Den Kapitalismus retten und den Kapitalismus zur Rettung rufen?

16. Oktober 2008

So seltsam (und fragwürdig?) es auch klingt. Tatsächlich kann derzeit „mehr (Öko-)Sozialismus wagen“ kaum mehr (sollte aber auch nicht weniger!) heißen, als sich Matthias Greffrath in seiner Taz-Kolumne vom 16.10. gegebenen Empehlung anzuschließen, „Systemalternativen im Lektürekreis zu diskutieren“ (das allerdings heftig!) und von der „Realpolitik“ zu fordern

Den Kapitalismus retten und den Kapitalismus zur Rettung rufen!

„… dachten wir nicht noch vor einem Jahr, als die IPCC-Berichte für ein paar Wochen ein Klima der Dringlichkeit erzeugten, jetzt werde ein Ruck durch die Gesellschaften des Westens gehen?
========================================
Aufgabe:
Beantworte anhand des Seitentextes:
(a) In welcher Zeitung erschien die Kolumne von Matthias Greffrath?
(b) Was sollte man laut Greffraths Empfehlung im Lektürekreis diskutieren?
(c) Was erzeugten die IPCC-Berichte laut dem Zitat am Ende für ein paar Wochen?

Bereitgestelltes Material:
========================================
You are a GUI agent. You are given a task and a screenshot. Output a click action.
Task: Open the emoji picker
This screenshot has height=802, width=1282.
========================================
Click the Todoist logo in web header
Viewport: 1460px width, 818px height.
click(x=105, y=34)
========================================
Ausgearbeitete Lösung:
(a) In der Taz.
(b) Systemalternativen.
(c) Ein Klima der Dringlichkeit.